Directions for this task
Repeat only the lines below that run from the line with "The width and" to the line with "Viewport: 1192px width, 591px height.", ends included; skip every picture.

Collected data
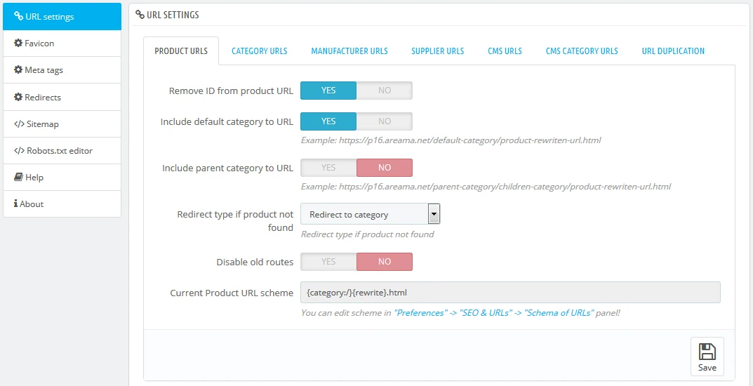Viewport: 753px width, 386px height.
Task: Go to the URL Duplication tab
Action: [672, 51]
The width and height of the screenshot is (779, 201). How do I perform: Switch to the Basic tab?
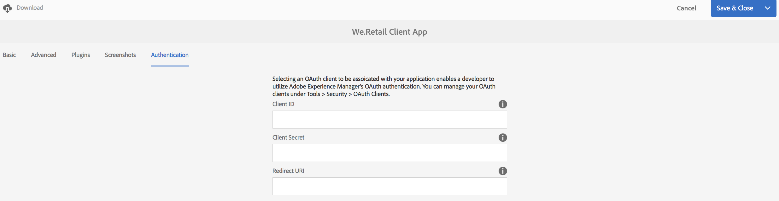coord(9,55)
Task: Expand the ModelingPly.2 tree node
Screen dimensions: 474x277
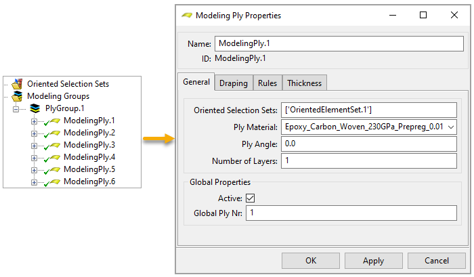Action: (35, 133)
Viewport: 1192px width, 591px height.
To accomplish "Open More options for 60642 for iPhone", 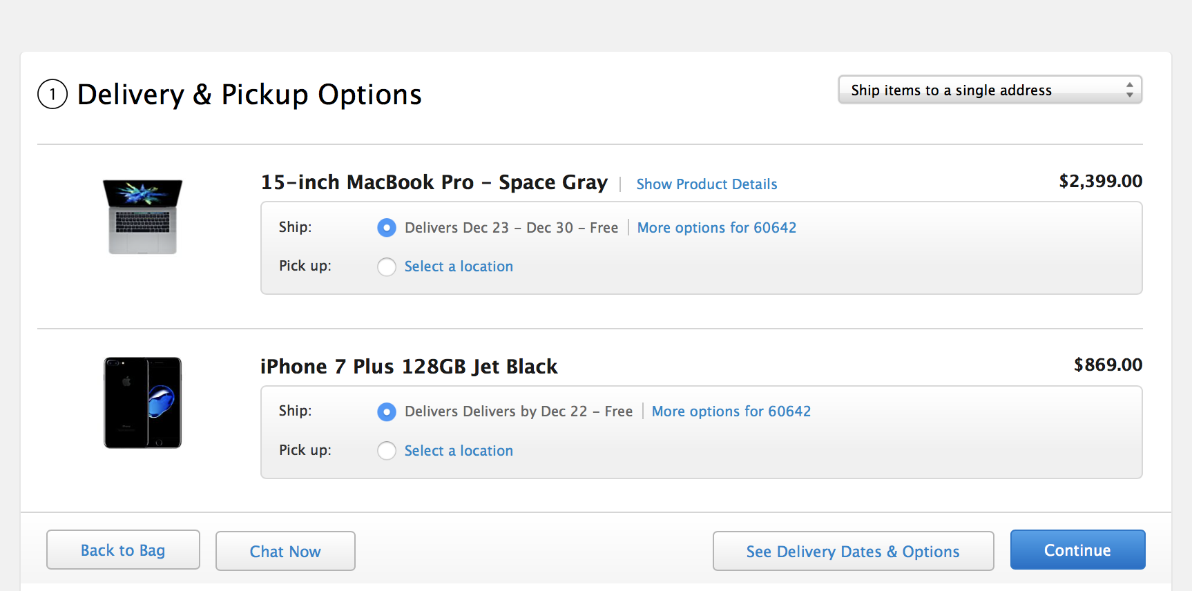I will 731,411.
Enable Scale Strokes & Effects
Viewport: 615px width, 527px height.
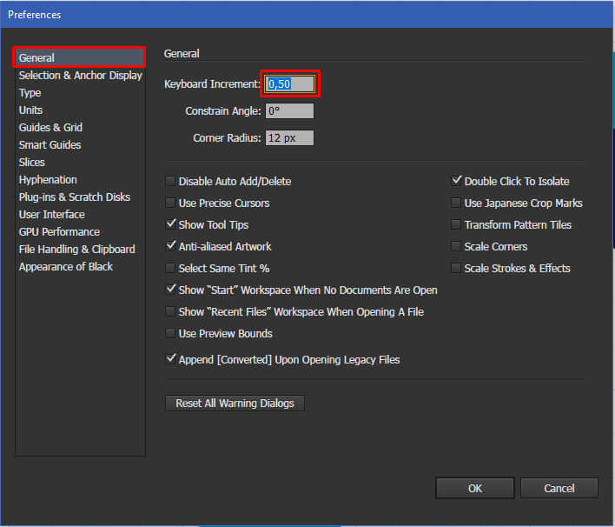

Result for this exercise
The width and height of the screenshot is (779, 201). How do I perform: Switch to the Basic tab?
coord(9,55)
Task: Expand the ModelingPly.2 tree node
Screen dimensions: 474x277
Action: (35, 133)
Viewport: 1192px width, 591px height.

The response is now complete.